Why do you write the genre you write?
I think it began when I was 5 or 6, playing with those little one-inch animal puzzles that forced me to discover how to dismantle the parts, then make them whole again. I love puzzles. To me, any problem or mystery is a puzzle that must be disassembled to study the details and how they fit into a solution.

Tell us how you got into writing?
Via a circuitous route! As a kid, I loved to read and draw the characters with crayons. So, my dad sent me to art school. I even pursued an art degree in college, finally admitting that fine art wasn’t for me in my senior year. So, I switched majors, and the professor in my first copywriting/layout class advised me to be a writer, not an artist. Of course, I followed his advice, and 5 months later, I was a copywriter at Leo Burnett Advertising in Chicago—the youngest of five women in the print department where I learned that every ad is a story.

Where do you write?
Anywhere there is an electric outlet – to keep my laptop charged. In the spring and summer, I write in my courtyard under an umbrella with bug spray and a portable fan, digitally operated. I work at my desk looking out to a frozen 12th hole on rainy and cold days, or I settle comfortably on a sofa and scatter my notes.

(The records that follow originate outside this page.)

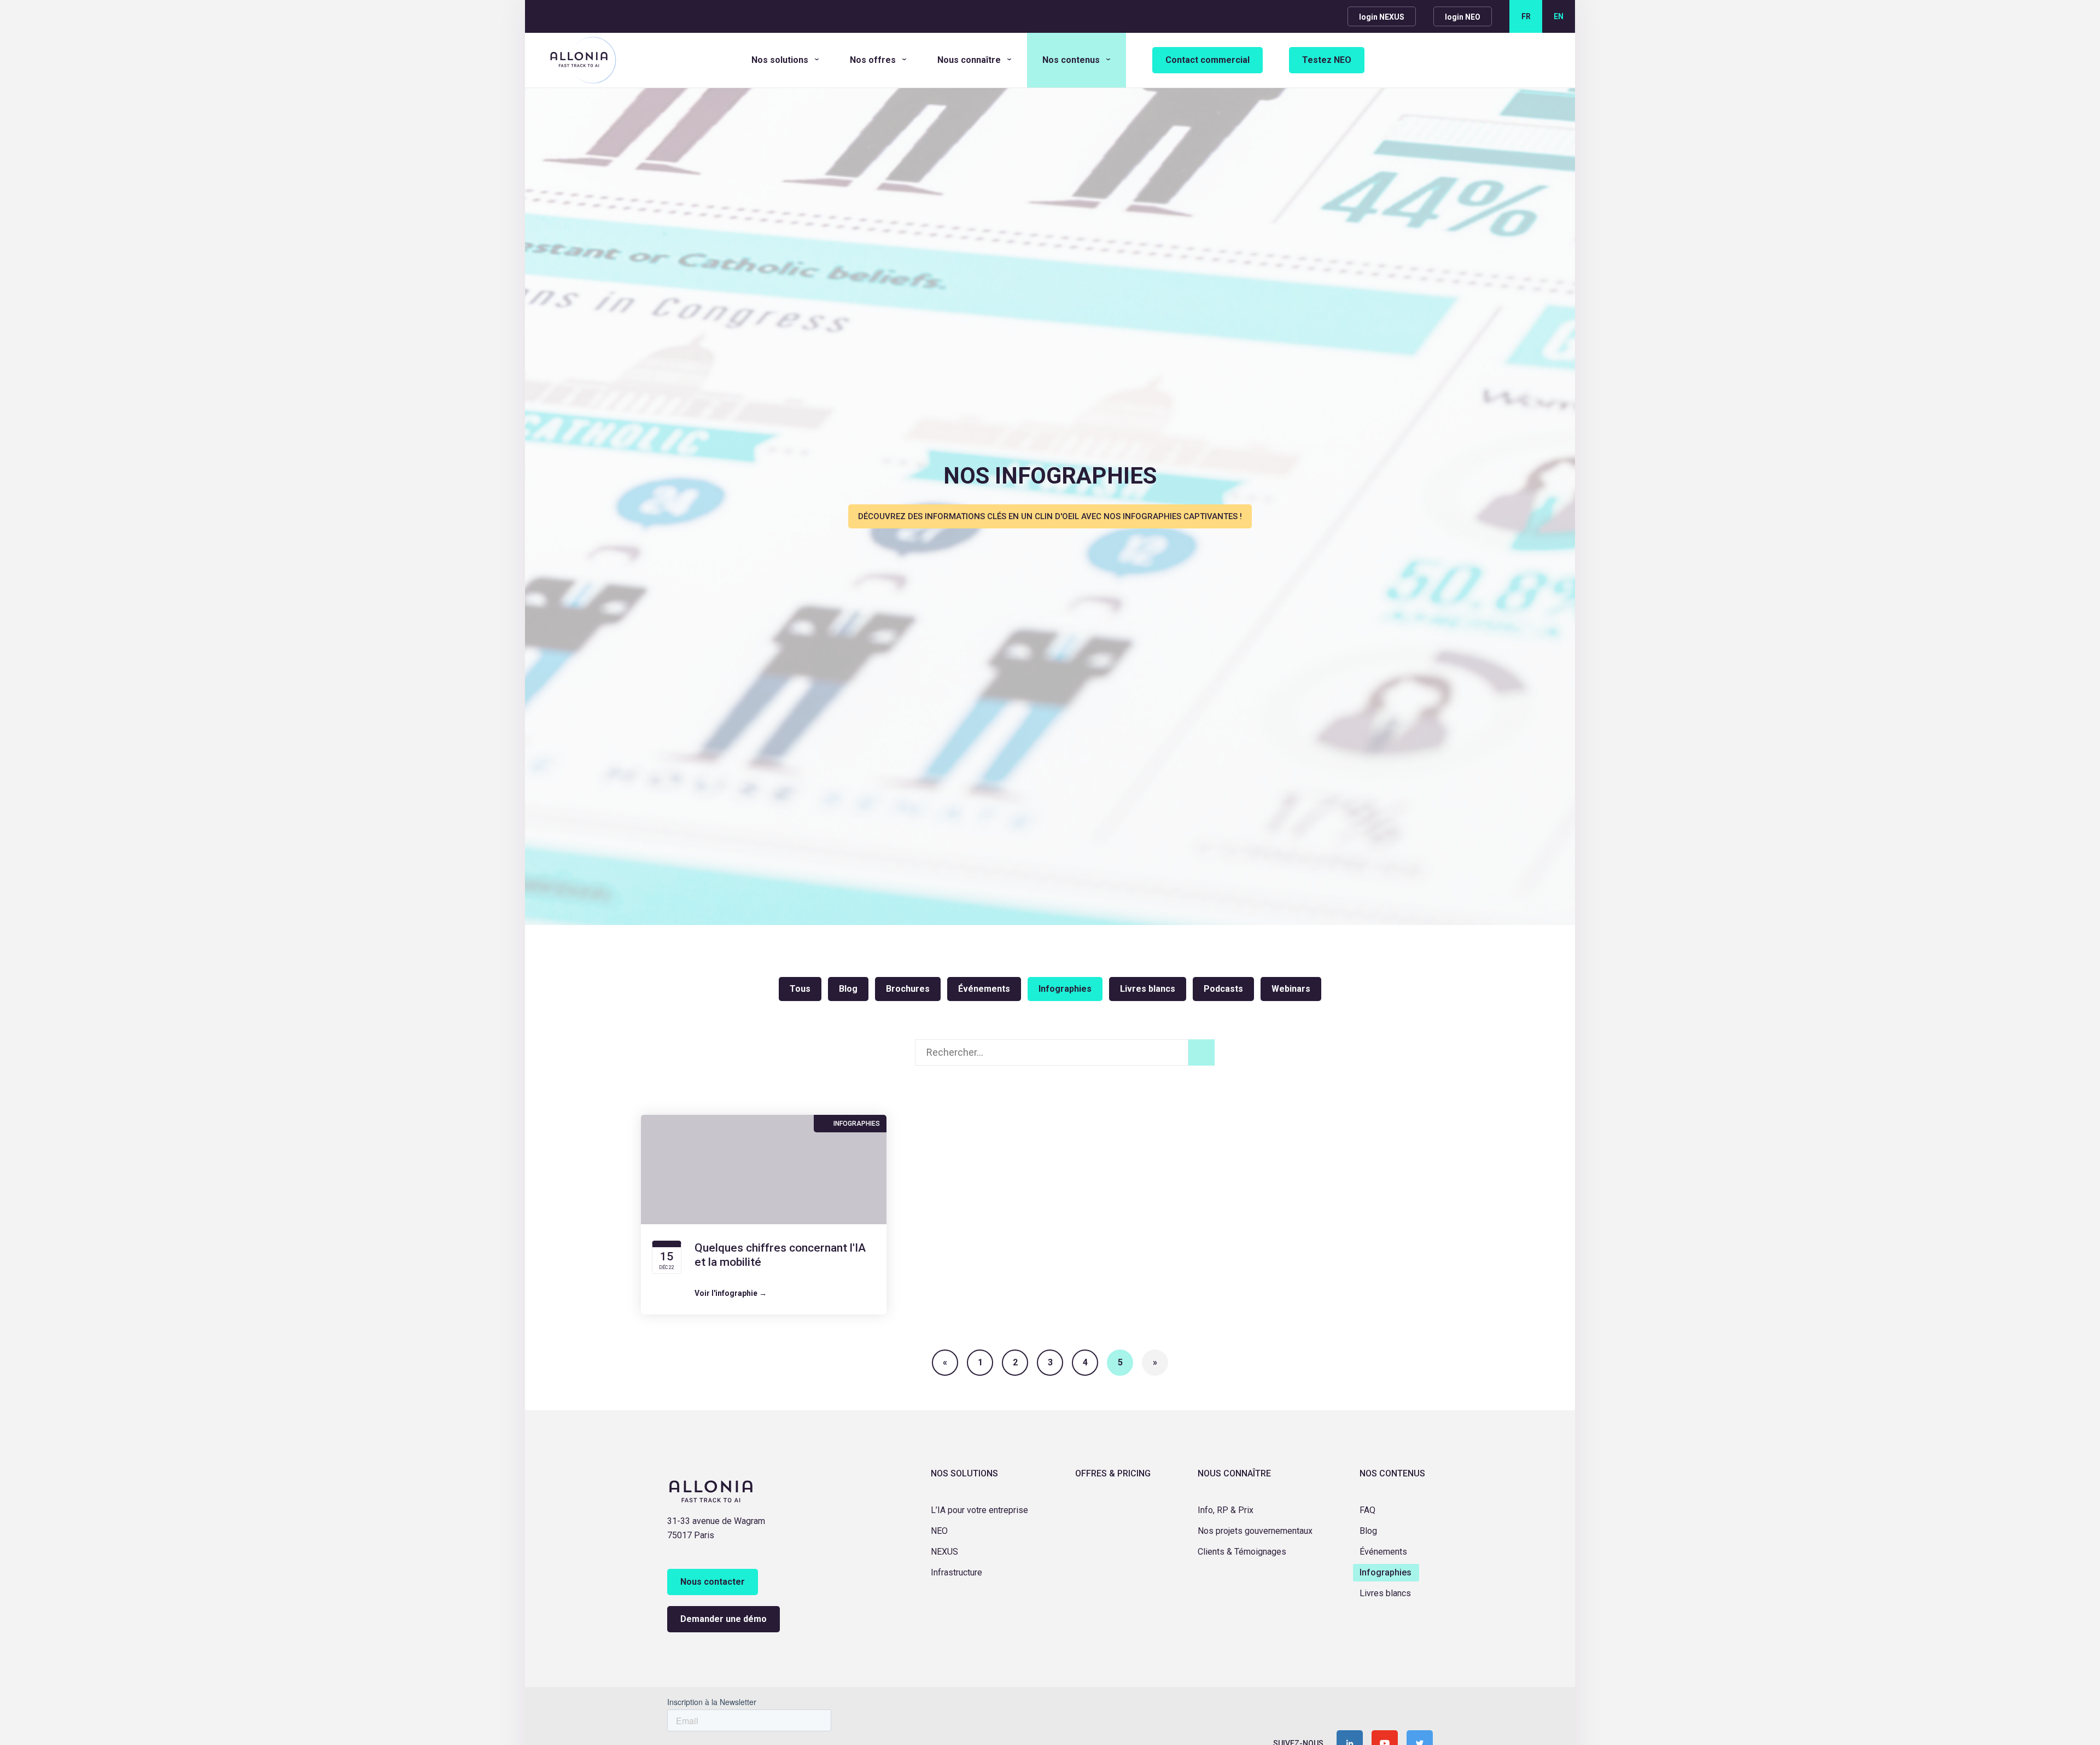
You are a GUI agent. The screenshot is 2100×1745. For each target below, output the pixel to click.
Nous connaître (969, 60)
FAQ (1367, 1510)
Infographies (1065, 989)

What’s your favorite deadline snack?
Anything with peanut butter.

What’s next for you?
I’ve just begun plotting the 3rd book in my Peter Dumas mystery series—the murder of a nun. And I’m developing a blog for women of a certain age. It’s called Squawk Blog, a kind of follow-up to my recent fictional memoir. Oh, and I’m planning to buy a dog.

What are you reading now?
The Rivals of Sherlock Holmes—a collection of Victorian detective tales with works by Poe, Dickins, Chesterton, and a host of British and American rivals. And I just finished An Extravagant Death by Charles Finch. It’s an American author’s take on an English High-Brow’s reaction to America’s gentry and murder, just before the turn of the century. I’m addicted to period mysteries, and Finch turns his into an art form.

Where can we find you?
My website: authorblackwell.com, Twitter: @L_C_Blackwell, Facebook: AuthorBlackwell. At the library, and on any nearby walking path at 8:30 every morning,

 

 

Now to have some fun . . .

Vanilla or chocolate
Chocolate, Chocolate, Chocolate

Pizza or burgers
Pizza, if it’s double cheese and pepperoni
Burger, if it’s turkey, double cheese, avocado, and Grey Poupon on sourdough.

Broccoli or squash
Any variety of squash.

Breakfast, lunch, or dinner
I’m a late lunch lover.

Mountain or beach
At a mountain if it’s near a beach.

Introvert or Extrovert
No question, Introvert.

 

And even more fun . . .

You are stranded on a deserted island. What are your three must-haves?
Wi-fi, my kindle, and a great Cabernet Sauvignon.


My bio:
Radio-TV-Print Creative at Chicago Ad Agencies, including Leo Burnett, Grey, Campbell Mithun, and Foote, Cone, and Belding. Independent Writer/Producer: Hispanic radio programming; Arizona ABC-TV special, “The Most Dangerous Sport in the World”; TV pilots. Children’s Fiction: The North Pole For Sale and A Very Special Truck. Adult Fiction: Murder For Sale, Ready Aim Murder and Too Young To Be This Old.